# Which cities in the Americas are more open-minded/liberal?



## Xusein (Sep 27, 2005)

New York, open-minded? Yes. Relaxed? *NO.*

Same thing would apply to Boston, DC, and any other large US city. If you want to find a relaxed liberal spot, that would probably be found in a college town out west or in New England or somewhere else.

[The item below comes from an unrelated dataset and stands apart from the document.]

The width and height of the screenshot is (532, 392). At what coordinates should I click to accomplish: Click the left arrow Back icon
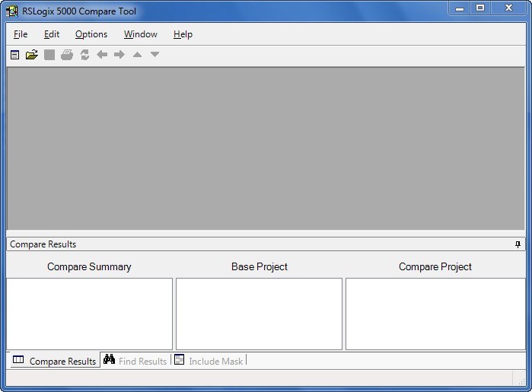(102, 55)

Didn't find Toronto to be very relaxed either.


----------



## DarkLite (Dec 31, 2004)

cities like acapulco, maui, nassau, cancun, st croix, aruba are very relaxing indeed. i dont know why they havent been mentioned. for liberal vegas definately tops the list. you can be whoever you want to be in LV! theres also the issue of orlando being RELAXING and LIBERAL. you can bring out the inner child without criticism and have a nice time too


----------



## amigoendf (Mar 2, 2007)

In the case of Cancun, yes is very relaxing, but not very liberal, because the authorities are very worried about show it as a "Family Friendly City" and not as a prostitution center.

The nigthlife in Cancun is one of the greatest in the world, but at the same time Cancun wants to keep it self as a "family friendly" destination. Puerto Vallarta is more liberal for example.

The locals of Cancun (most of them are mayan people from Yucatan) are very conservative in their family and friends relationships. 

That's why Cuernavaca, Tijuana, (maybe Puerto Vallarta) and Mexico City are very more liberal cities.


----------